#### [Stored records]
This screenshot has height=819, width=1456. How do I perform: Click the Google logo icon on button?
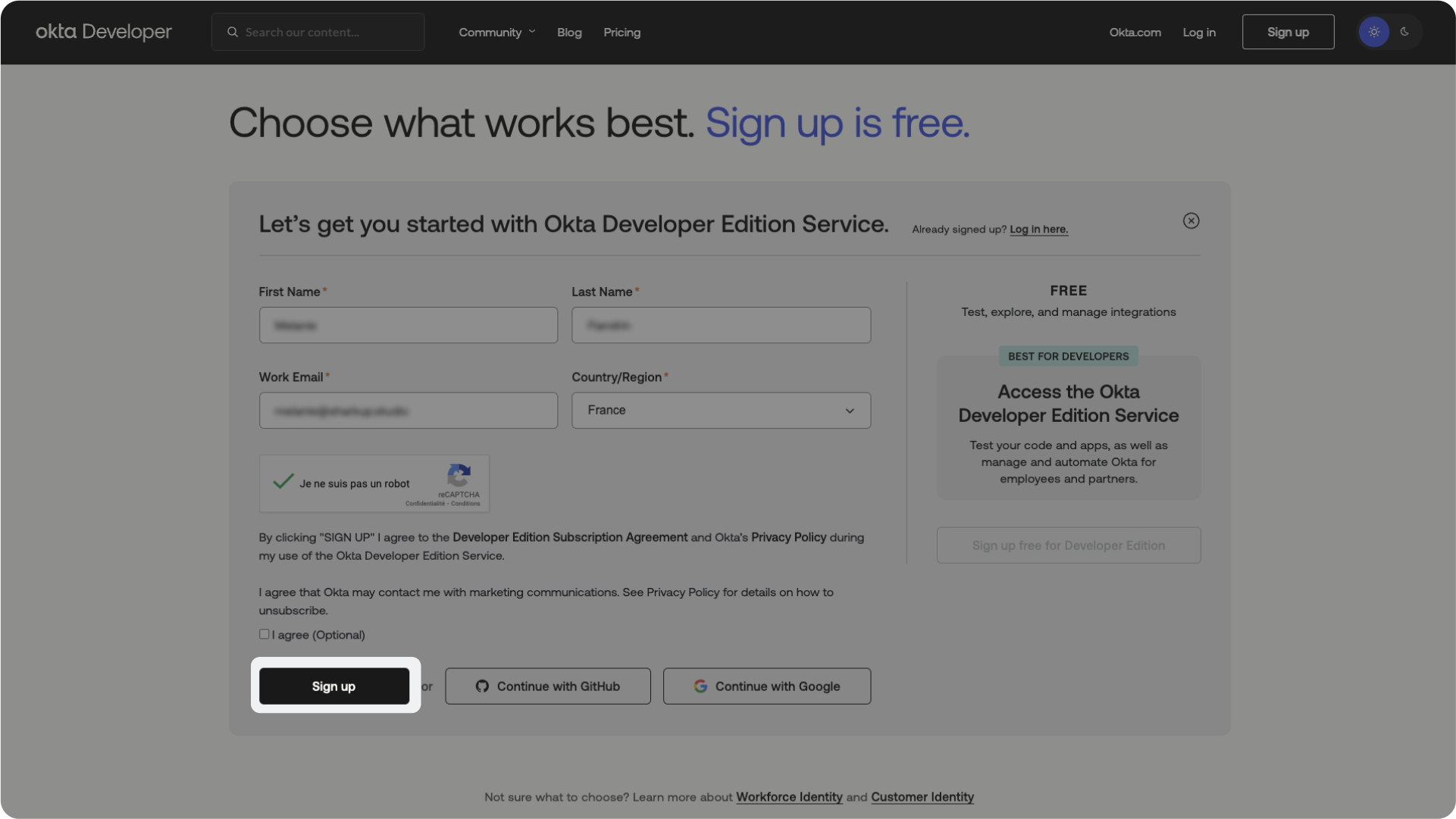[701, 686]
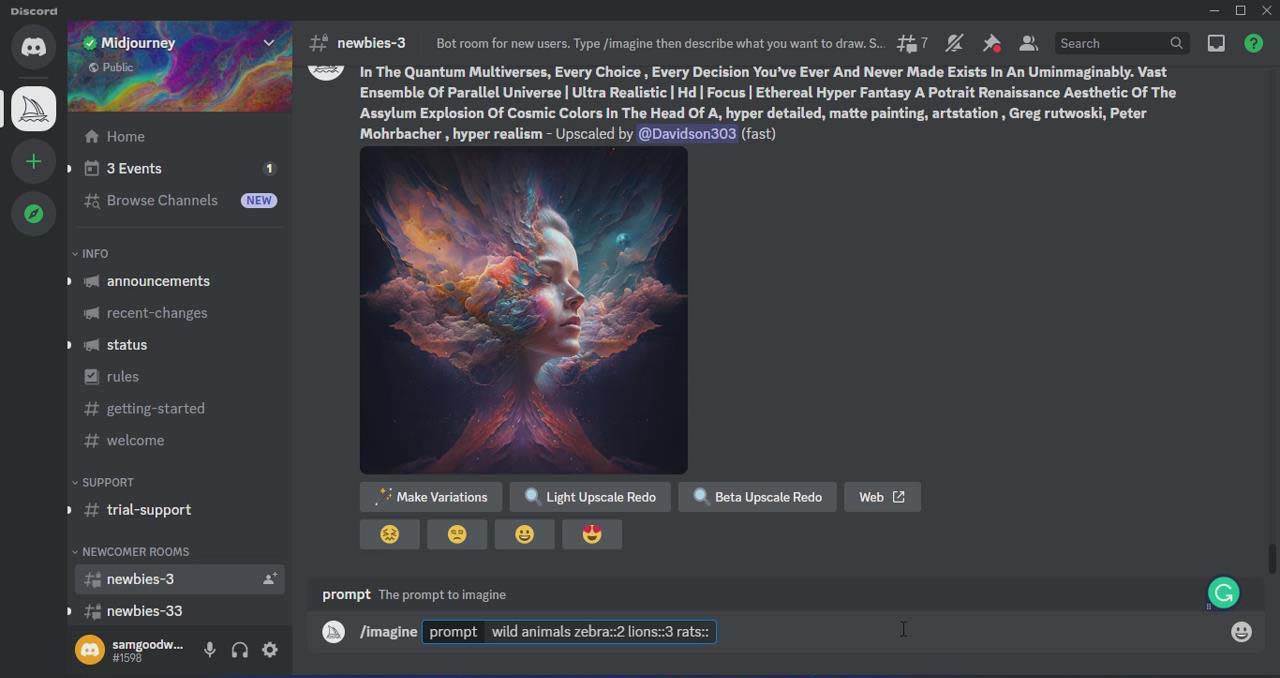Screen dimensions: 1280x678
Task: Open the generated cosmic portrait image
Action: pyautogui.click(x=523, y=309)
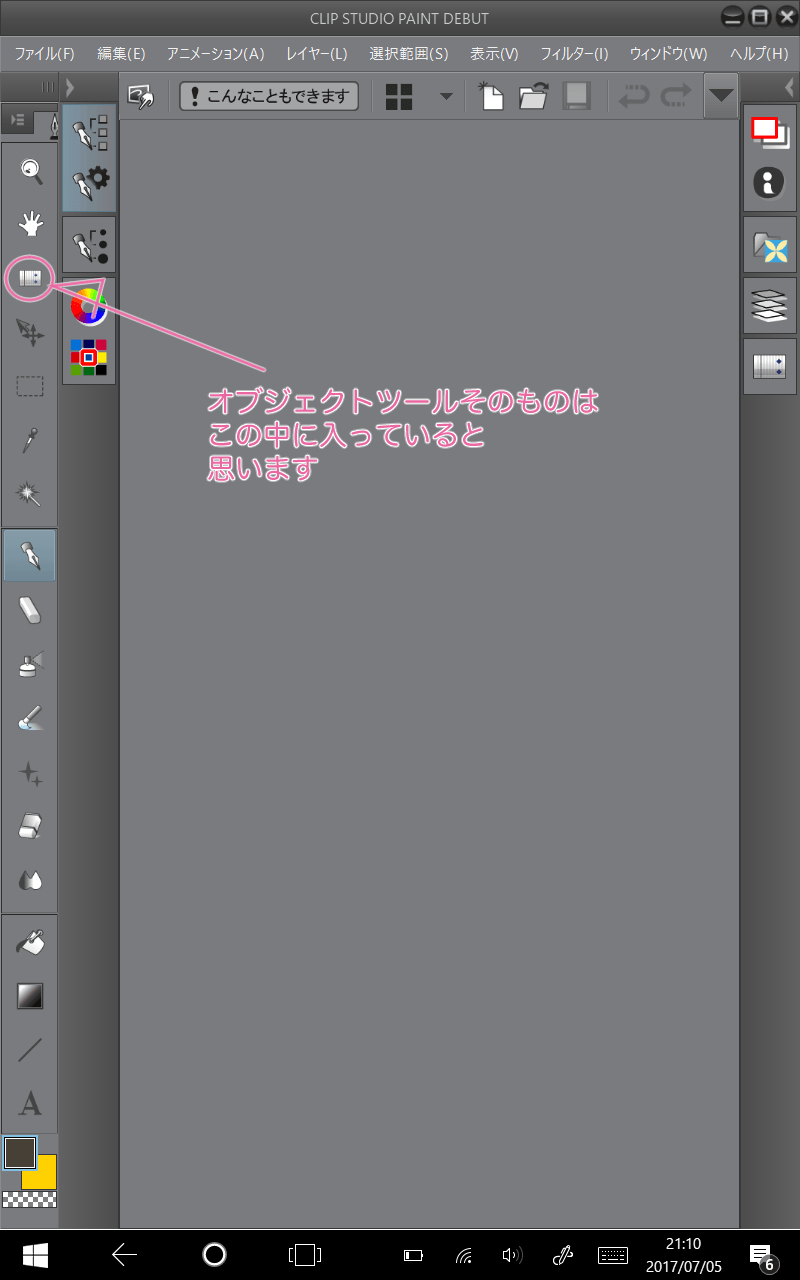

#### [What you have to do]
Set down every entry above again exactly, dropping each picture.

#### [Exercise solution]
This screenshot has height=819, width=1456. How do I perform: Click the Google logo icon on button?
[701, 686]
Screen dimensions: 1280x678
Task: Open the generated cosmic portrait image
Action: pyautogui.click(x=523, y=309)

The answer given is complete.